Excitement dan Geniusitas ala Hasan Al Banna

Jenis-Genius Hujan (Hasan Al Banna)
Oleh Benny Arnas
golagongkreatif.com, 10 Juni 2025
Tidak rapi tapi indah, acak tapi bergaya, sederhana tapi memantik penasaran!
Benny Arnas
Judul buku : Jenis-genius Hujan
Penulis : Hasan Al Banna
Penerbit : Obelia
Cetakan I : Desember 2024
Tebal buku : 58 halaman
ISBN : 9-786238-188680
Mengutip Budi Darma, pada hakikatnya yang mendorong pengarang untuk menulis adalah ketidakpuasan akan apa yang seharusnya menurut moral tidak terjadi.
Pengarang lain bisa saja punya dorongan atau motivasi lain untuk menulis. Namun, lagi-lagi, seperti menegaskan, dalam “Ayat-ayat Sastra” Budi Darma menulis bahwa seorang penulis tidak menulis supaya ia disebut penulis. Ia menulis karena ingin memberikan ‘sesuatu’.
Ketika membaca karya sastra, kita sebagai pembaca kerap berpikir keras untuk menangkap apa yang hendak (pengarang) sampaikan. Apakah karena dosis dan gaya metafora penggarapannya atau karena alasan lain, pembaca menikmati karya sastra, sebagaimana hal-hal yang tak bisa lepas dari teks-untuk-publik itu sendiri, lewat dua pendekatan: struktur dan moral.
Misalkan dalam Of Mice dan Men, kekacauan yang tanpa sadar Lennie lakukan–karena keterbatasan daya nalar dan intelenjensianya, tanpa tendens George tanggapi selayaknya Bapak menyayangi anak.
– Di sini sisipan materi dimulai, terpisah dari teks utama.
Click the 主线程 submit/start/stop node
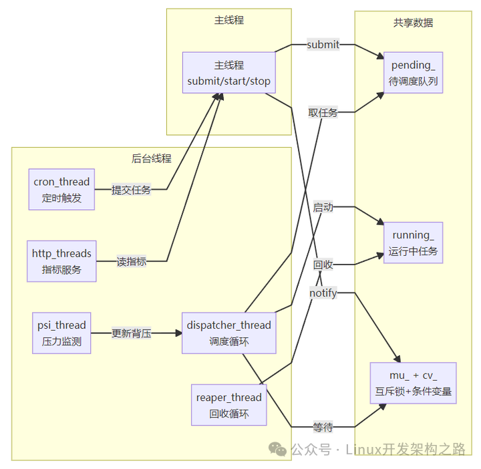coord(228,73)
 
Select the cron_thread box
coord(61,189)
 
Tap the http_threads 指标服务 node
coord(61,261)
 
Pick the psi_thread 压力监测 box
coord(61,333)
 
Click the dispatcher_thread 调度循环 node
coord(228,333)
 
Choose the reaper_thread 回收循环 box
coord(228,405)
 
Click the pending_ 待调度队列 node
coord(413,73)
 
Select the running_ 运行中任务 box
coord(413,243)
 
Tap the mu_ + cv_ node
coord(413,383)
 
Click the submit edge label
coord(323,45)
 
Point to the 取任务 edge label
coord(323,112)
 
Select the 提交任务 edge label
coord(131,190)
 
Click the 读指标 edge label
coord(131,262)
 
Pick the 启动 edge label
coord(323,208)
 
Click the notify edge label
coord(323,293)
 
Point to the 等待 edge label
coord(323,427)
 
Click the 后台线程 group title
coord(151,158)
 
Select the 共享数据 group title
coord(413,23)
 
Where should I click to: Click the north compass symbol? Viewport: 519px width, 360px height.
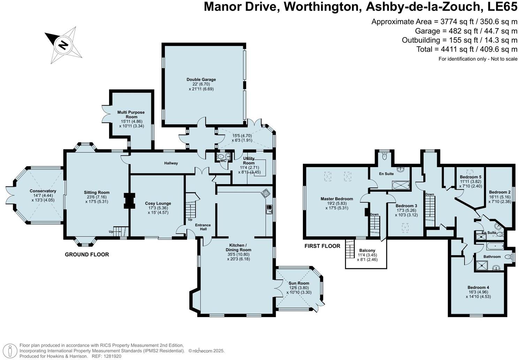tap(63, 45)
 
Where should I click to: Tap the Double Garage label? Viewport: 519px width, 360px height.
tap(201, 80)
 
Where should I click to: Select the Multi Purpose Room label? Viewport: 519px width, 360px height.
tap(131, 114)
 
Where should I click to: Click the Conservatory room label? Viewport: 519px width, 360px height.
tap(43, 191)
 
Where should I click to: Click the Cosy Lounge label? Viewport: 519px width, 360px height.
tap(158, 203)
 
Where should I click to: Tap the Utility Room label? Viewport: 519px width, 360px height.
tap(249, 161)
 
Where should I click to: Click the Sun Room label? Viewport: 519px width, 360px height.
tap(299, 283)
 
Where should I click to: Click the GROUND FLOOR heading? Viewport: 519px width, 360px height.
tap(87, 255)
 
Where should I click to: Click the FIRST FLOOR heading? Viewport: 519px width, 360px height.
tap(322, 246)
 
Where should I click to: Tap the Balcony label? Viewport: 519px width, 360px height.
tap(367, 250)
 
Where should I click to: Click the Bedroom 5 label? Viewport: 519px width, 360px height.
tap(471, 177)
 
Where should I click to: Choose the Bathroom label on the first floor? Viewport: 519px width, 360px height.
tap(492, 257)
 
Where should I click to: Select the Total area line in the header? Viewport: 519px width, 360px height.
tap(467, 49)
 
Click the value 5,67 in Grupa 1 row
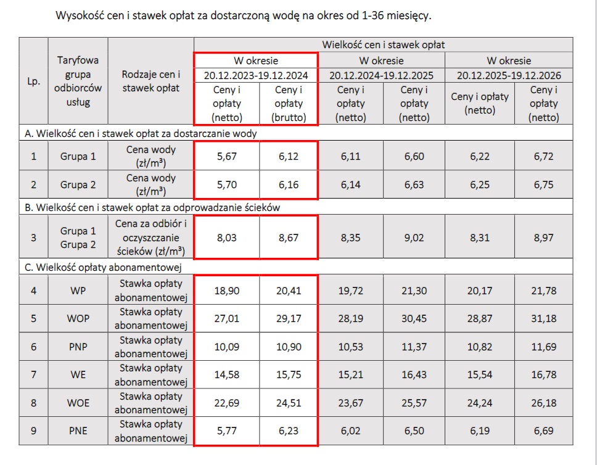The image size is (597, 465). pyautogui.click(x=226, y=157)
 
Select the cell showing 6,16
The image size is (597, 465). pyautogui.click(x=288, y=184)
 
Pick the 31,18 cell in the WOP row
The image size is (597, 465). pyautogui.click(x=543, y=319)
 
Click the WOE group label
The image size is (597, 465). pyautogui.click(x=78, y=403)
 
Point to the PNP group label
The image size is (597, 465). pyautogui.click(x=78, y=347)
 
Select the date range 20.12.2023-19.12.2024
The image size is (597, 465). pyautogui.click(x=256, y=75)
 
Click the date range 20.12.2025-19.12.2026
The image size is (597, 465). pyautogui.click(x=508, y=75)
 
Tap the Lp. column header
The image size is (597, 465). pyautogui.click(x=34, y=81)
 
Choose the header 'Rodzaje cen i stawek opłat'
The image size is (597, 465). pyautogui.click(x=150, y=81)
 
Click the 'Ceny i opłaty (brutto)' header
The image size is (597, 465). pyautogui.click(x=288, y=104)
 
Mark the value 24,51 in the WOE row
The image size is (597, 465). pyautogui.click(x=288, y=403)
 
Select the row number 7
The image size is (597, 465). pyautogui.click(x=34, y=374)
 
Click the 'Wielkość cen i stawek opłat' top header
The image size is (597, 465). pyautogui.click(x=383, y=44)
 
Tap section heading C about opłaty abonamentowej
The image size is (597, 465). pyautogui.click(x=94, y=267)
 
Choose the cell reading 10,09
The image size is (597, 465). pyautogui.click(x=226, y=347)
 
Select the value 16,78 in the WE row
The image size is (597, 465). pyautogui.click(x=543, y=374)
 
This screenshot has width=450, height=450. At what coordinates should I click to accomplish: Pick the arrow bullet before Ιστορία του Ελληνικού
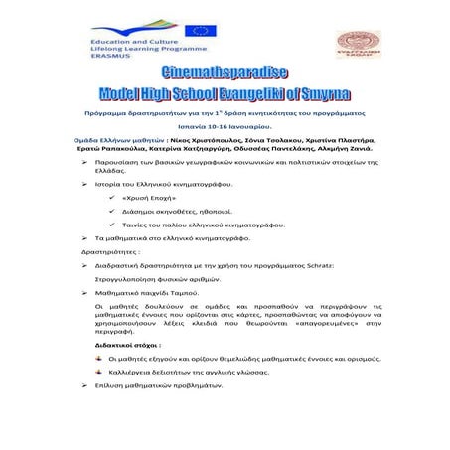point(85,184)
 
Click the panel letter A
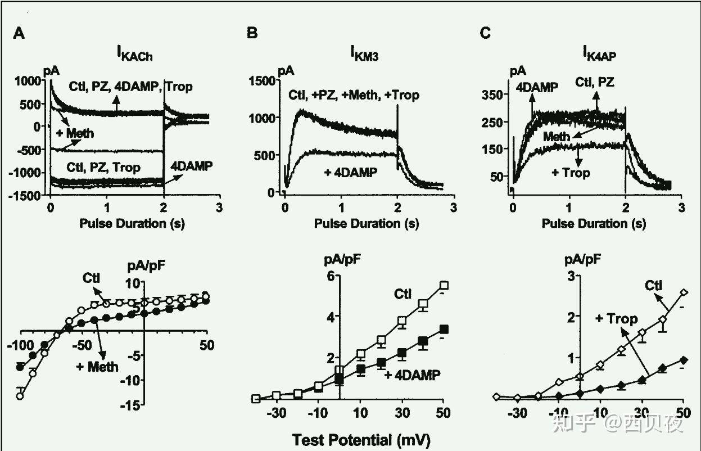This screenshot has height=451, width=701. coord(19,34)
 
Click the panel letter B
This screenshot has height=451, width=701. coord(252,34)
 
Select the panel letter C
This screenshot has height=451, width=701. coord(485,34)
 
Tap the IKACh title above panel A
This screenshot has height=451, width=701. coord(134,54)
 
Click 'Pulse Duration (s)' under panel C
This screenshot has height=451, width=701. coord(594,223)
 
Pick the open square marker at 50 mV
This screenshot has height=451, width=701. coord(444,285)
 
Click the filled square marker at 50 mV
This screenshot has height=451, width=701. coord(444,330)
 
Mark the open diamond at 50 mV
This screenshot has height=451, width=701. coord(684,292)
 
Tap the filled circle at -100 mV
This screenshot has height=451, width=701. coord(20,367)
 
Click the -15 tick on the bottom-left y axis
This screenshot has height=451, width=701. coord(130,404)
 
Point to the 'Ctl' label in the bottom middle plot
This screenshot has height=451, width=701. coord(402,293)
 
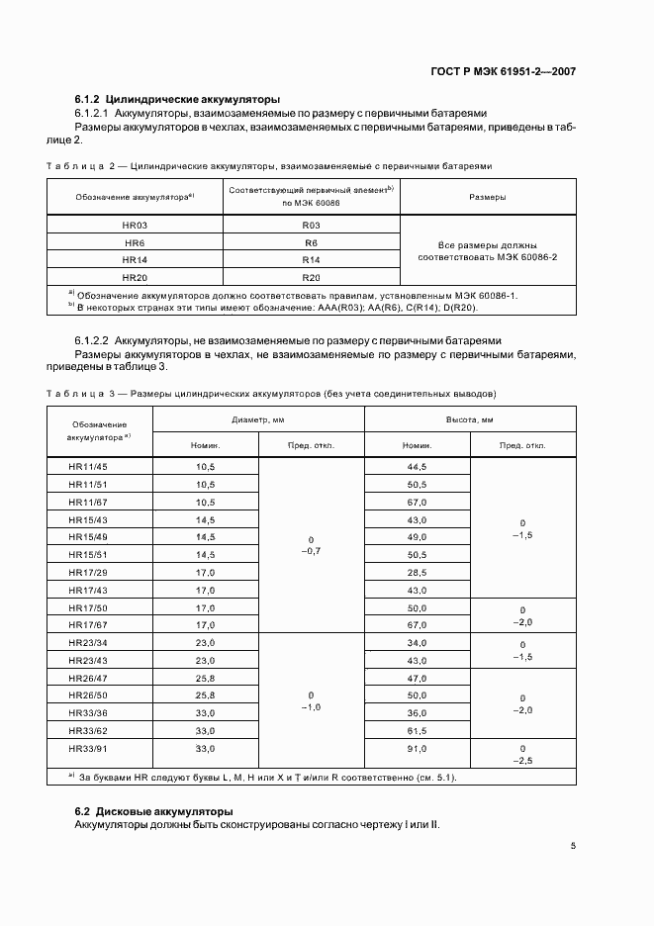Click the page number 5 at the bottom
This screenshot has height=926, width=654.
pos(574,846)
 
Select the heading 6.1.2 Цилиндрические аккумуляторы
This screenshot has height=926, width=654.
pos(178,99)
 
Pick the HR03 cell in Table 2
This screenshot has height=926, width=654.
pos(136,226)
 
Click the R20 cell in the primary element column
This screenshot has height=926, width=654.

Sementara Lennie yang selalu menunggu kesempatan divalidasi sang sahabat agar ia bisa mengekspresikan perasaan dan atau mendayagunakan kekuatan fisiknya (satu hal yang selalu George banggakan ketika memperkenalkan sekaligus mempertahankan Lennie di tempat mereka bekerja), situasi yang selalu berhasil membuat pembaca harap-harap cemas ke mana dan bagaimana hubungan mereka nanti akan menemukan hilirnya.
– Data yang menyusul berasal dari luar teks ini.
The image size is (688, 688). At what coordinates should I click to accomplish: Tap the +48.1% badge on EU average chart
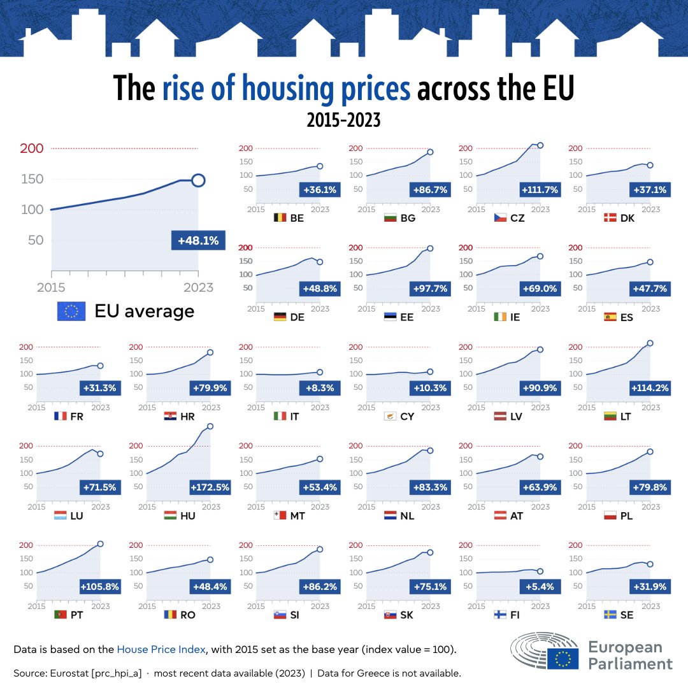pos(198,241)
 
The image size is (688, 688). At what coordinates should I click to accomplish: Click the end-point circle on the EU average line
pos(198,180)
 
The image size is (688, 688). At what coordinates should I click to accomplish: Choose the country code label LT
pos(627,417)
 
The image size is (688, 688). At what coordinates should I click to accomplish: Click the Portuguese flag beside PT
pos(60,615)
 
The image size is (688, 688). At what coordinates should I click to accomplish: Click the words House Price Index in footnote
pos(161,650)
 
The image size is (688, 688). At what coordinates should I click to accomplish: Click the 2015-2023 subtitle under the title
pos(343,120)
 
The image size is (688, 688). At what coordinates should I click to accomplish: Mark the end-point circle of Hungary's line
pos(210,426)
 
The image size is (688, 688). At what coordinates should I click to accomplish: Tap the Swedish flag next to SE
pos(610,615)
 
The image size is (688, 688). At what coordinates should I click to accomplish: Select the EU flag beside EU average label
pos(71,311)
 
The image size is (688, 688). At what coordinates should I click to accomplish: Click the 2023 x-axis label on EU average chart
pos(198,287)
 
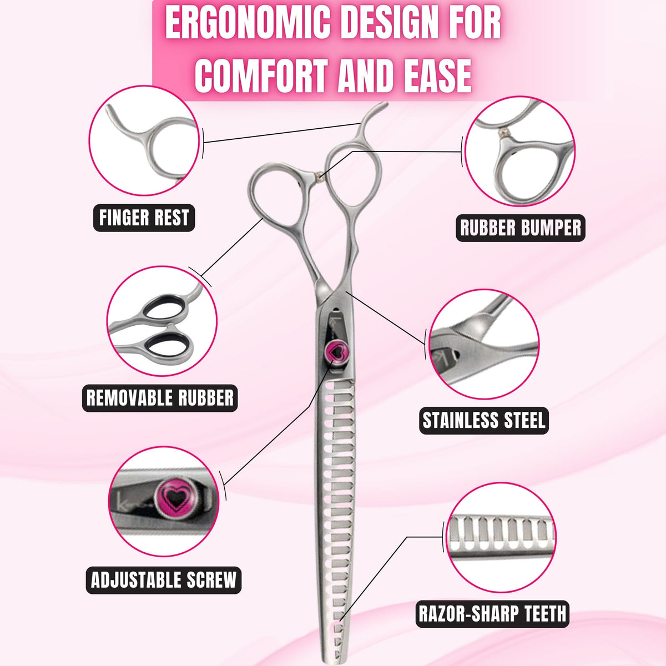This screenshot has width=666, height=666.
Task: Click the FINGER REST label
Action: coord(144,218)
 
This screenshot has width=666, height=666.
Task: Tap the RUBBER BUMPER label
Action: coord(520,228)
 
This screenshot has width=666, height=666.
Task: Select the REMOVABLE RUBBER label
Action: coord(160,398)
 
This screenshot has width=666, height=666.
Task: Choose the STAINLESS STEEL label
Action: coord(484,420)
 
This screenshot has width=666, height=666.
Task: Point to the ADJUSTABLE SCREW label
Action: coord(164,580)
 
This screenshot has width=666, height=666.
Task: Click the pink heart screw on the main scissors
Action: coord(336,351)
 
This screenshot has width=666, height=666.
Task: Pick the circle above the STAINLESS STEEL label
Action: coord(484,344)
Kita bisa terlibat dalam hubungan emosional yang intim antara George dan Lennie karena kelembutan John Steinbeck dalam menggarap plotnya (baca: struktur) sehingga kita tahu bahwa ada moral yang lebih tinggi dari cinta tak harus memiliki, yaitu: cinta kadangkala harus diakhiri agar ia tetap sejati.
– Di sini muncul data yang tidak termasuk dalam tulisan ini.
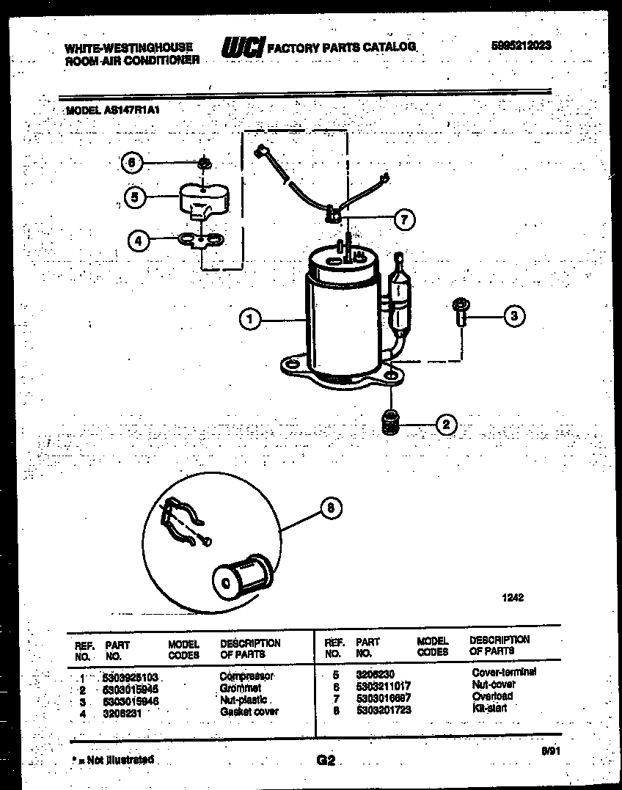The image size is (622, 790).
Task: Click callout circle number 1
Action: pos(250,319)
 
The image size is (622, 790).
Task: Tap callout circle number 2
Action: pos(446,423)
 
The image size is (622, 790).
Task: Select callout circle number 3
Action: pos(514,316)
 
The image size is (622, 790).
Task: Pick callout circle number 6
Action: pos(131,163)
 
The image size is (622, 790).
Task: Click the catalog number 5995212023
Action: pos(521,45)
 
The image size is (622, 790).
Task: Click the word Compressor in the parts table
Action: pos(246,676)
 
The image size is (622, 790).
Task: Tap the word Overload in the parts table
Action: pos(492,696)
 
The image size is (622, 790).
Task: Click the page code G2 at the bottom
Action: pos(326,761)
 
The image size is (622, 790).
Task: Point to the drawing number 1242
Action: pos(512,598)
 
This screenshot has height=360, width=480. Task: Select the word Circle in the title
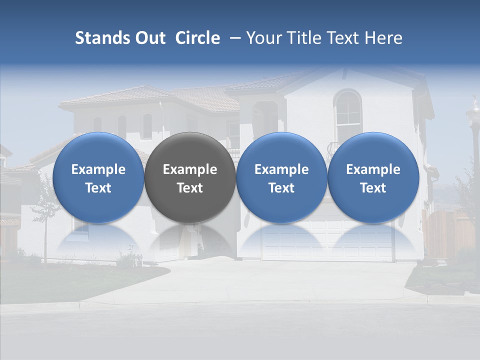pos(198,38)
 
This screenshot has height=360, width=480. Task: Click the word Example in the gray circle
pos(190,170)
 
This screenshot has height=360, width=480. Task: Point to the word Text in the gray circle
pos(190,188)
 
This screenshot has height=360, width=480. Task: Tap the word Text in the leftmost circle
pos(98,188)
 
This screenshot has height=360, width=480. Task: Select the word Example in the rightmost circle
pos(373,170)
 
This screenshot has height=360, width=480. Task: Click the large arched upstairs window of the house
pos(348,112)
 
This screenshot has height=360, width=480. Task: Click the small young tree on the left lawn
pos(45,215)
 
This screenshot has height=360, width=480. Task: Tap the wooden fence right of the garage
pos(448,232)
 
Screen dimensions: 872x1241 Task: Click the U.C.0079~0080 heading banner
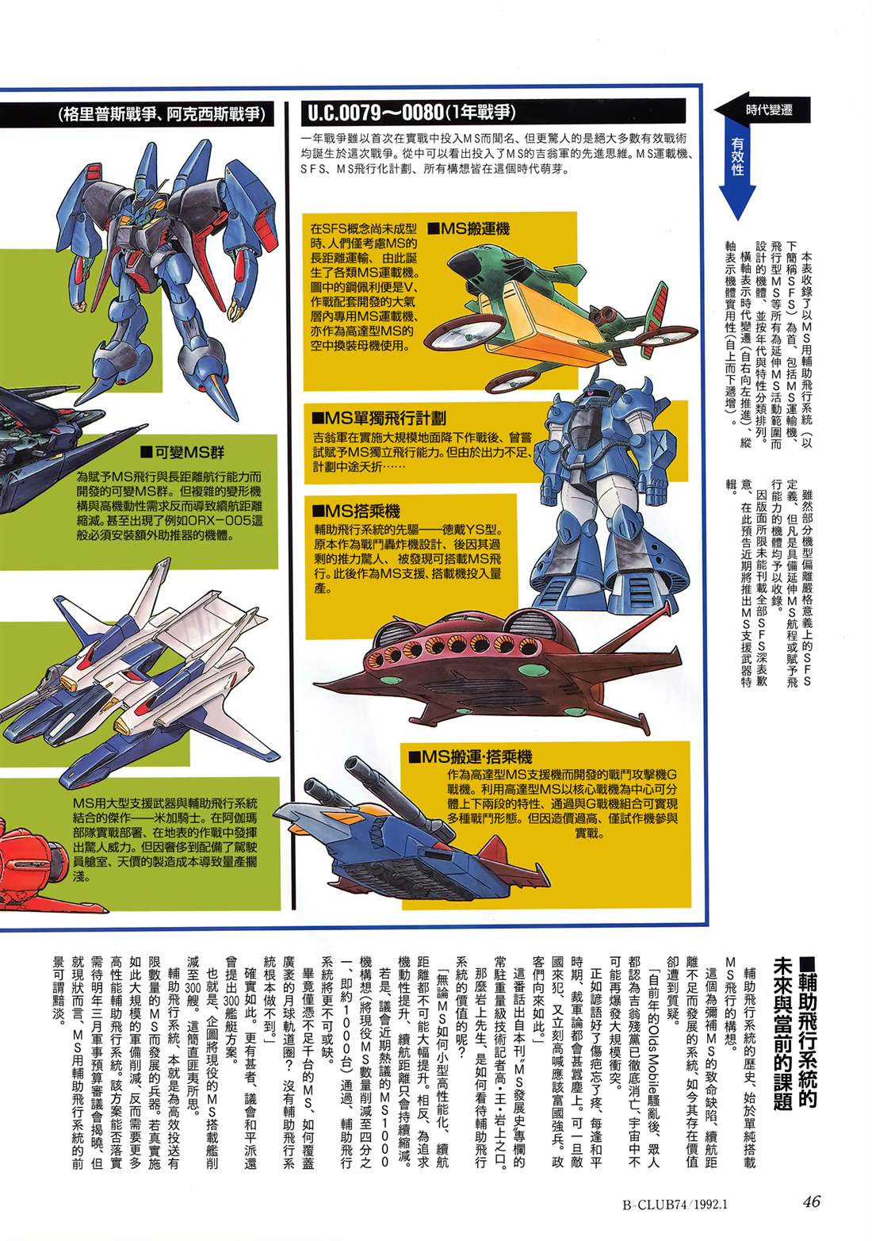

Atau, lewat “Di Sudut Bibirmu Ada Sebutir Nasi”, salah satu puisi dalam buku Konde Penyair Han (2011), kita bisa merasakan perjuangan menjadi Tionghoa di negeri ini karena si pengarang, Hanna Fransisca, menuliskan puisinya dengan pendekatan metafora berulang–Hanna menerakan “Hati adalah lubuk biru” sebanyak tiga kali!–untuk menggambarkan ngilunya perasaan ketika hina dan penderitaan terus memeluk masa kecil.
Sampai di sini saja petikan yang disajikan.